Jennifer Saberon
- Country (sports): Philippines
- Born: 20 January 1969 (age 57)

Singles
- Career record: 1–6 (Federation Cup)

Doubles
- Career record: 2–7 (Federation Cup)

Medal record
Southeast Asian Games
| Gold medal – first place | 1991 Manila | Mixed doubles |
| Silver medal – second place | 1985 Bangkok | Mixed doubles |
| Silver medal – second place | 1987 Jakarta | Mixed doubles |
| Silver medal – second place | 1991 Manila | Women's team |
| Bronze medal – third place | 1985 Bangkok | Women's doubles |
| Bronze medal – third place | 1985 Bangkok | Women's team |
| Bronze medal – third place | 1987 Jakarta | Women's team |
| Bronze medal – third place | 1991 Manila | Women's doubles |

= Jennifer Saberon =

Filipino tennis player (born 1969)

Jennifer Saberon (born 20 January 1969) is a Filipino former professional tennis player.

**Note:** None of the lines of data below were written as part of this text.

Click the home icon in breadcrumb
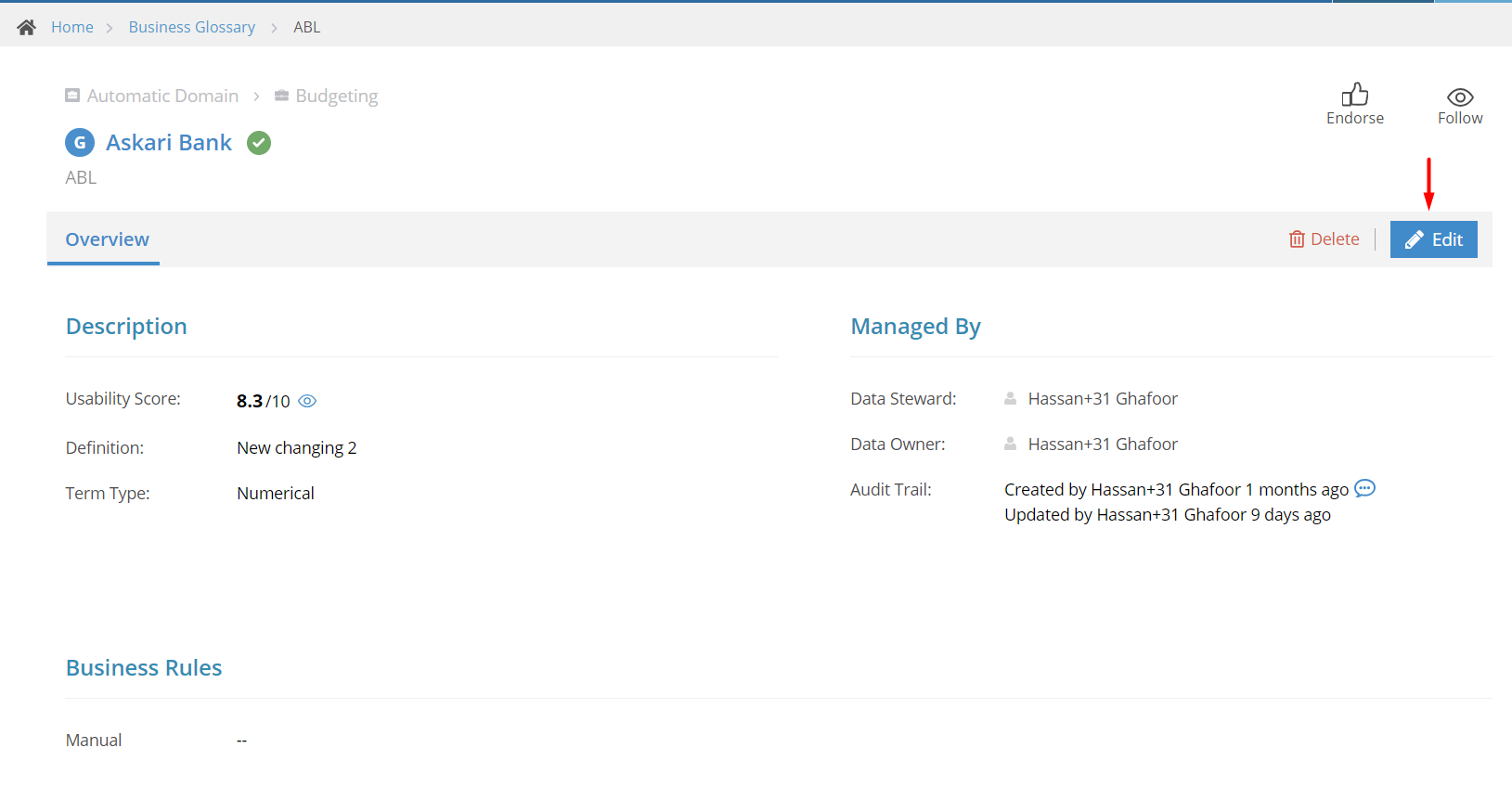The height and width of the screenshot is (812, 1512). (x=26, y=27)
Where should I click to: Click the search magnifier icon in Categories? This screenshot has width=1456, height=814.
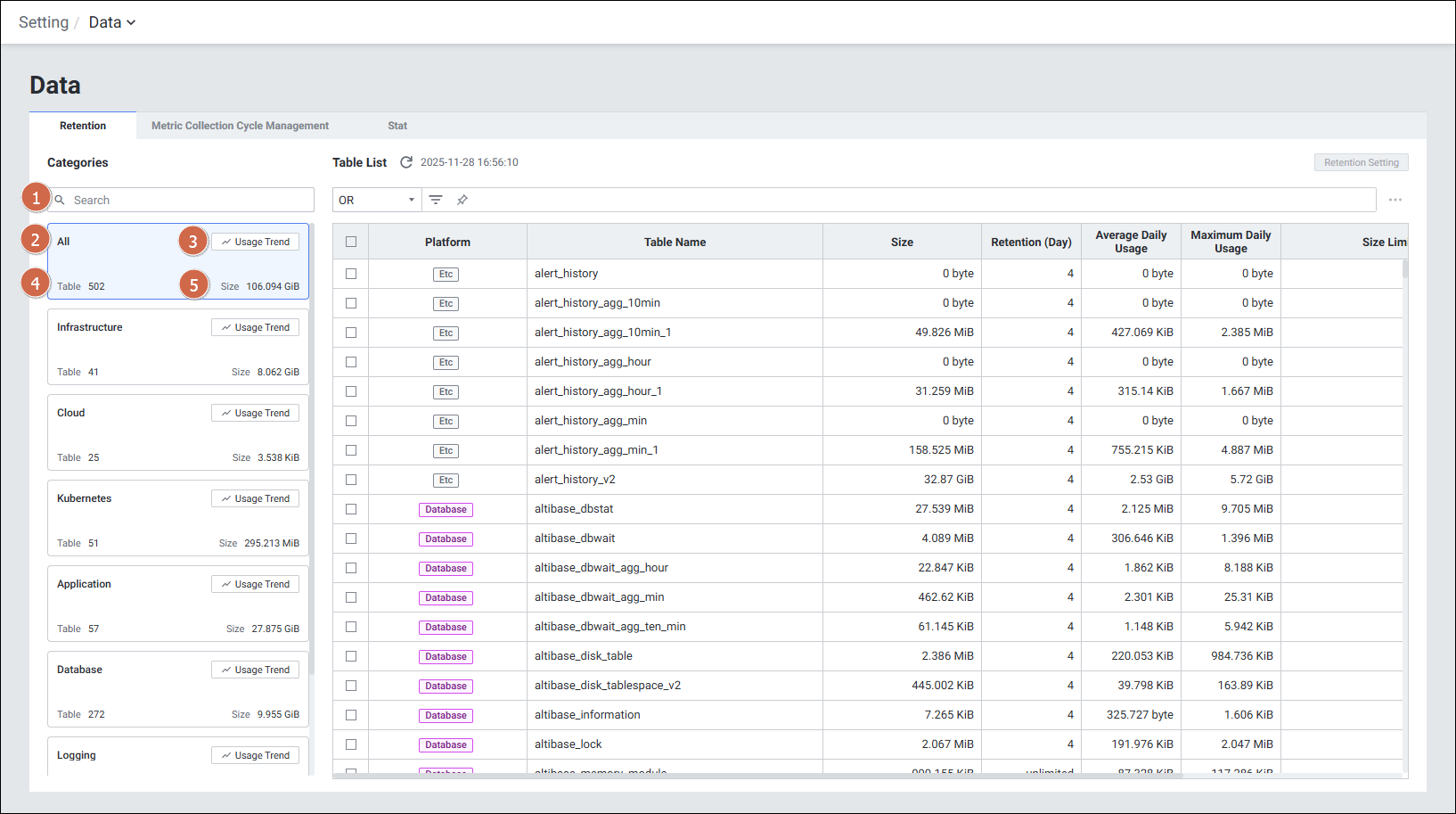[61, 200]
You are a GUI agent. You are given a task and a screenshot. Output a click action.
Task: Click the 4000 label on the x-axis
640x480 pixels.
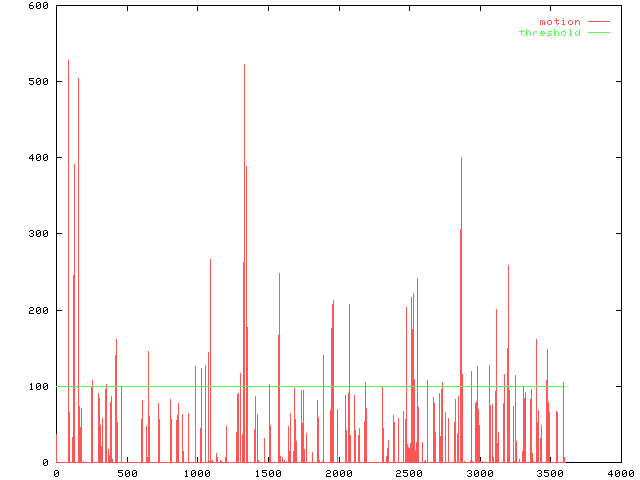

A serve-and-volleyer, Saberon started playing tennis at the age of 12 and was ranked amongst the world's top 20 in junior tennis. She made a Wimbledon semi-final in girls' doubles in 1986.

Saberon competed for the Philippines Federation Cup team in the late 1980s, appearing in nine ties.

As a national representative she also featured in multiple editions of the Southeast Asian Games and won eight medals, including a mixed doubles gold at her home games in Manila in 1991.

Saberon left the tour in the 1990s to study in the United States and play collegiate tennis, first at St. Ambrose University in Iowa and then Loyola Marymount University.